> _How to complete this task_
From the data below, set down exactly the lines between the one holding "Task: Select Extensions" and the one holding "This screenshot has height=206, width=206.", inclusive, and no others.

> _Data supplied_
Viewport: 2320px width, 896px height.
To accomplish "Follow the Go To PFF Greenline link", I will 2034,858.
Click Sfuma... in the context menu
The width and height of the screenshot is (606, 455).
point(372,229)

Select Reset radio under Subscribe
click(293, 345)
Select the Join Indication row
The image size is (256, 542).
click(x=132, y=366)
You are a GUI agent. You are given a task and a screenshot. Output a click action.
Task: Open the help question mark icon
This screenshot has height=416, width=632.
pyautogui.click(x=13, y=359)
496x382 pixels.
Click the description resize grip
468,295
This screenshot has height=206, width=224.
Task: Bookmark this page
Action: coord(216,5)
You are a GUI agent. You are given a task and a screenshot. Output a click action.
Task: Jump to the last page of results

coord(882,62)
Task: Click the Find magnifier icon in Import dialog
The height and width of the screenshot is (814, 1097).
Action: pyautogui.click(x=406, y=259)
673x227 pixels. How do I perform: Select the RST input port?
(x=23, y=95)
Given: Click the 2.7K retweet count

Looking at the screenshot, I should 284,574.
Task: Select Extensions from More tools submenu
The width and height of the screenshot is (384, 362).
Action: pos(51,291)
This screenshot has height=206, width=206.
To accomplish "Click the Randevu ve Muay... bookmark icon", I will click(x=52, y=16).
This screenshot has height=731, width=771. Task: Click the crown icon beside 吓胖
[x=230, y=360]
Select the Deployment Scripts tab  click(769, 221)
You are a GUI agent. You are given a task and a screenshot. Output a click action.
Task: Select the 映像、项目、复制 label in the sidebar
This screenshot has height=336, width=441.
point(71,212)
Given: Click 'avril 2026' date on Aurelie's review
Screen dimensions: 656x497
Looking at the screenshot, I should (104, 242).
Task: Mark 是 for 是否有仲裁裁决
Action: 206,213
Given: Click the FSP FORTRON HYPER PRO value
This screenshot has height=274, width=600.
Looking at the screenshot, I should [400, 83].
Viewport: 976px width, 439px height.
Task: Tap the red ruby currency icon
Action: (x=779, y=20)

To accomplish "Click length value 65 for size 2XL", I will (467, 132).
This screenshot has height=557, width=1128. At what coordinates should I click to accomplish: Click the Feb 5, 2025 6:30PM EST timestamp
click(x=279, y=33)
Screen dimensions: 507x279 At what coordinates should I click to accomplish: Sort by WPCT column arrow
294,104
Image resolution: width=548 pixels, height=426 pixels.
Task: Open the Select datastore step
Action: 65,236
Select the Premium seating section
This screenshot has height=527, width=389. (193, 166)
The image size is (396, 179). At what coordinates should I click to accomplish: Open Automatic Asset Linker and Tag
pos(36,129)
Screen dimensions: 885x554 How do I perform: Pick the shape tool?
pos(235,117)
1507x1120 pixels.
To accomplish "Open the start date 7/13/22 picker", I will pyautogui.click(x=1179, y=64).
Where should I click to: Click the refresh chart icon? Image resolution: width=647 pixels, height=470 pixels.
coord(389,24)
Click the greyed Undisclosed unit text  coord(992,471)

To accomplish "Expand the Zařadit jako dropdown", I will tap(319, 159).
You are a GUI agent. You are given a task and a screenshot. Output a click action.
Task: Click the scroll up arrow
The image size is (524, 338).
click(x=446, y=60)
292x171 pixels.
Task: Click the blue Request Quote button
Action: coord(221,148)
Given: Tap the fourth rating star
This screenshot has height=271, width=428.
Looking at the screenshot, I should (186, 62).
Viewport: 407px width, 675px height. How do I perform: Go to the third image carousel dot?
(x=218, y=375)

> _Exercise output_
Task: Select Extensions from More tools submenu
The width and height of the screenshot is (384, 362).
Action: pos(51,291)
This screenshot has height=206, width=206.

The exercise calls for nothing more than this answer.